§ **TASK PROMPT**
Retype exactly the lines from the one containing "You are a GUI" through the last line of the records below, including both, and leave out any pictures.

* * * *

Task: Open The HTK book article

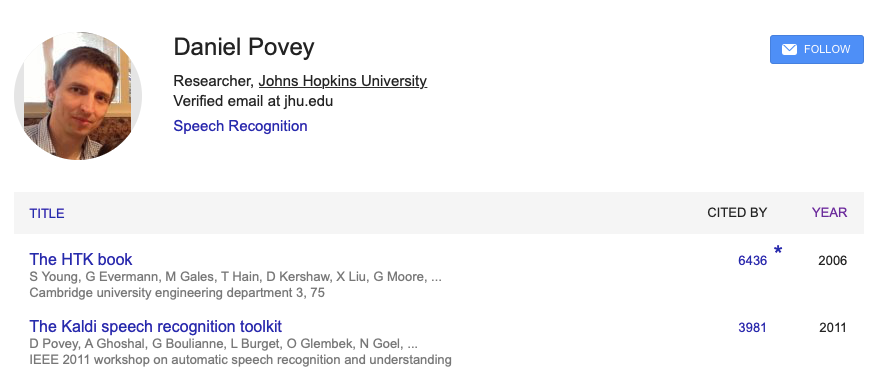Action: tap(81, 259)
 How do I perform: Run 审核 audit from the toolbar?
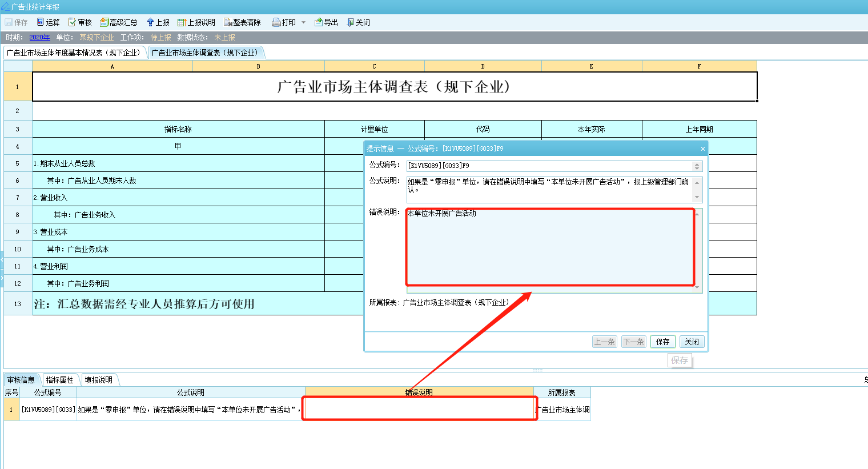72,22
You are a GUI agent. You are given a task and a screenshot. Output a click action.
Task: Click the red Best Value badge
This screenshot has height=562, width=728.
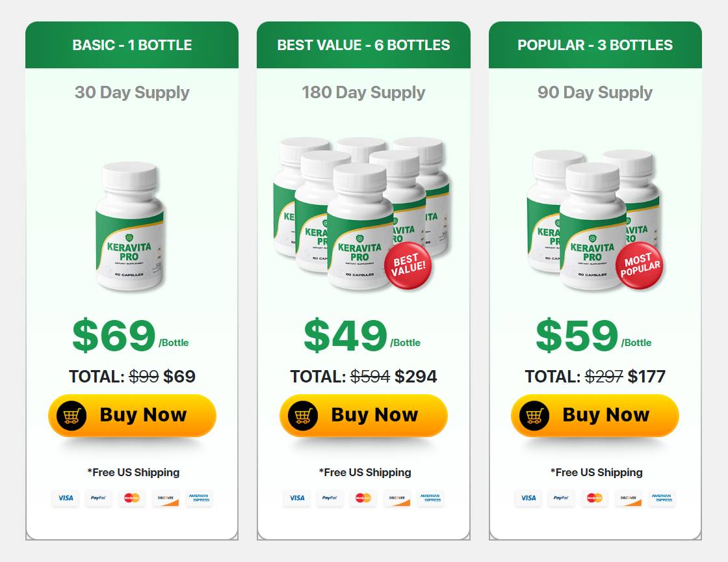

* * * *

§ **RESULT BELOW**
You are a GUI agent. You are given a task and a screenshot. Output a click action.
Task: Click the red Best Value badge
This screenshot has height=562, width=728.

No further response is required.